They will be forced to seek a new club if Kettering fail to overturn the winding-up order issued due to a disputed debt of £58,000 owed, with savage irony, to a shell company representing an extinct club, Rushden & Diamonds.

Calor League Division One Central, the eighth tier of English football, has never seemed so alluring. Kettering's recent history might have been a catalogue of mismanagement, alienation and false hope, but the collection buckets were full to the brim with banknotes.

Ken Samuel is 61 this month and was first taken to watch Kettering by his father at the age of two. He was initially mollified by a steady stream of sweets, but as he grew up, football, and Saturdays spent in the old wooden stand at Rockingham Road became one of the pillars of his life.

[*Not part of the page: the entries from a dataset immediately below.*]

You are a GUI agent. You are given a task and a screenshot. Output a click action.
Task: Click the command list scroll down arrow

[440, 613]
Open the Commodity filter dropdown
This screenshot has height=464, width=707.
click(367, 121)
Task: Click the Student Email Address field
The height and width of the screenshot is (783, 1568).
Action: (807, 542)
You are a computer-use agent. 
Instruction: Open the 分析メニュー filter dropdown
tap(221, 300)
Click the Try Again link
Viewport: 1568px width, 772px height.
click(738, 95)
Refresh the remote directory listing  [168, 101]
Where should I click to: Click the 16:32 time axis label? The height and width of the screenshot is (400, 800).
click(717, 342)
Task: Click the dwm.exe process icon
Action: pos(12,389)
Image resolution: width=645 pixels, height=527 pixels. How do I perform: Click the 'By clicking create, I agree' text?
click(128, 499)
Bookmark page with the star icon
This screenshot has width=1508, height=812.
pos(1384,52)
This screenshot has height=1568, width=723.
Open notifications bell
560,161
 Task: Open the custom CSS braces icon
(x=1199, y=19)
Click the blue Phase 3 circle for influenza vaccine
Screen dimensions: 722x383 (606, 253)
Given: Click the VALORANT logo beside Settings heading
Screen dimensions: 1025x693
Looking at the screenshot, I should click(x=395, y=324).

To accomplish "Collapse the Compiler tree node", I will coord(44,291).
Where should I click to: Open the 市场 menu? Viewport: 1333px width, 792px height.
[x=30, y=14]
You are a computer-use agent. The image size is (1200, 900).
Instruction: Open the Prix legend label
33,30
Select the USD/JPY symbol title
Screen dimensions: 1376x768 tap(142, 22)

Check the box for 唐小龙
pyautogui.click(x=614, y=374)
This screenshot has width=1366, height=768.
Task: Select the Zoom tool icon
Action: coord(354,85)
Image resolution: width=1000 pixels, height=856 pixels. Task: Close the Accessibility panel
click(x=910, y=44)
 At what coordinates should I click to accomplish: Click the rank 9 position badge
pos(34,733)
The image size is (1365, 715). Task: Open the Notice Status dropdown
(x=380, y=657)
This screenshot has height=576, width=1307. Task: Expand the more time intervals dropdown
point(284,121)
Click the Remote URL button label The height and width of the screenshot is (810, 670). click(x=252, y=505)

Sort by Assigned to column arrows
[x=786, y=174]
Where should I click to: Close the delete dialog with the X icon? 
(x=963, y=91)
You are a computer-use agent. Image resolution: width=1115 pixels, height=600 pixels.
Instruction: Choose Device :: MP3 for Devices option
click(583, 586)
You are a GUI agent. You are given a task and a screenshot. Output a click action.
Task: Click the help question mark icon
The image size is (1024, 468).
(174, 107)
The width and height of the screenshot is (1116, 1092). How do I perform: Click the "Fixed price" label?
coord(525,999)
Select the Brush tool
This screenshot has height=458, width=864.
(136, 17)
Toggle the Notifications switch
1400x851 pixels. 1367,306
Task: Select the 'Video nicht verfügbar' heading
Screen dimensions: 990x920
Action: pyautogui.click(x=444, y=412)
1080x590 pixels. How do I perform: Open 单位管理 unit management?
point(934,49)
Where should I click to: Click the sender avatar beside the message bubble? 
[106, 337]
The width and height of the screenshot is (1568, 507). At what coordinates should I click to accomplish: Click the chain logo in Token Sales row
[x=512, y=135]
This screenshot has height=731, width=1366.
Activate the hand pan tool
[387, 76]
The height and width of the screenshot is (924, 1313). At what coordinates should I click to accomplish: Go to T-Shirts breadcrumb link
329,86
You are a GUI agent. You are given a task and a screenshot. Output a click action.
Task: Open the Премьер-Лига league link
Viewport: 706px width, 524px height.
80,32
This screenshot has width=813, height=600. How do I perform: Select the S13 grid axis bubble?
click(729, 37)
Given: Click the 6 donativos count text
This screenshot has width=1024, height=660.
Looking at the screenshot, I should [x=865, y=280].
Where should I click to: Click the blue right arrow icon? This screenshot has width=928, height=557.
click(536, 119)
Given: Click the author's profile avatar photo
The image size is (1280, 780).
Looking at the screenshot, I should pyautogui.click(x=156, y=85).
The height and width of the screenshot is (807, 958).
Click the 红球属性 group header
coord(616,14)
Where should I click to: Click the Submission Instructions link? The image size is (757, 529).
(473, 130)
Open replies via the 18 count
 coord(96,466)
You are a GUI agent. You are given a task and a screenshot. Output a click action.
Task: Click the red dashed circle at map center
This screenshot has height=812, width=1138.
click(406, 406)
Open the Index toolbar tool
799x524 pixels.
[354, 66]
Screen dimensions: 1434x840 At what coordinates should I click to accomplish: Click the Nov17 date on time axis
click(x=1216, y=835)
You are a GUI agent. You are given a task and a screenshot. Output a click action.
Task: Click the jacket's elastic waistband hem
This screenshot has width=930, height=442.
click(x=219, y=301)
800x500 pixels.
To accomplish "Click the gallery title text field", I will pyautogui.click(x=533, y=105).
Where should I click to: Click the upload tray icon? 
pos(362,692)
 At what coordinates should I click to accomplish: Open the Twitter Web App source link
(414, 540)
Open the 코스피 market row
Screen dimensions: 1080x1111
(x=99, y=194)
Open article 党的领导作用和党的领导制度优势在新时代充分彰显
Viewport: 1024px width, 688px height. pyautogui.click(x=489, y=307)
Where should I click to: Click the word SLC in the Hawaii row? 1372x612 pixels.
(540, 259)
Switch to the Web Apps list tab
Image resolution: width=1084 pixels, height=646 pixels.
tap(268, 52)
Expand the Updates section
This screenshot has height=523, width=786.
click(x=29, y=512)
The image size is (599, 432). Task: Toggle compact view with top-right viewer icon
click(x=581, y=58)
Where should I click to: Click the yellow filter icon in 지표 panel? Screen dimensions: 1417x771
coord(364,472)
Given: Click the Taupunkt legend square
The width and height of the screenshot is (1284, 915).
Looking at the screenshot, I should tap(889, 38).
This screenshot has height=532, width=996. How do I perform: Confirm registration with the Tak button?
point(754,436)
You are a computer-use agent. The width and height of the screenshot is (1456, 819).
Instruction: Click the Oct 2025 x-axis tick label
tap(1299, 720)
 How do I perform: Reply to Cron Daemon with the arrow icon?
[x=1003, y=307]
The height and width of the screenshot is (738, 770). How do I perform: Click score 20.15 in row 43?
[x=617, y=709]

He saw Tommy Lawton's team win the Southern League in 1957. Ron Atkinson, all barrel-chest and bravado, did the same in 1973, when the development of his managerial alter-ego began to accelerate. Derek Dougan, entrepreneurial, aggressive and articulate, defied the FA in 1976, when they became the first British club to play with a sponsor's name on their shirts.

By that time, Samuel had progressed from the Junior Supporters' Club, to play on the wing for the reserves. He has since painted the ground, mended the fences, and made the teas. He has overseen the catering, edited the match programme and worked as an unofficial scout.

He's now a director, without the airs and graces that title implies. "I do anything and everything I can to keep the club going. This club has given me some good times and some sad times."

Every home game involves a round trip of 160 miles. "I always want to go back. It is a form a love, I suppose. It gets into your blood. I've lived away for 37 years now, and if the club goes the town will die a little.

"Why fight to save it? There is a sense of identification. People care. They rally around in times of distress. We've had people from all over the world donating over the last three days. A fiver, here, a tenner there. It all adds up."

The spasm of sympathy even involved Graham Reid, chairman of yesterday's opponents Aylesbury United. He offered his services, as an insolvency expert, for free. Dunstable Town donated a proportion of gate receipts from their midweek home game against Kettering.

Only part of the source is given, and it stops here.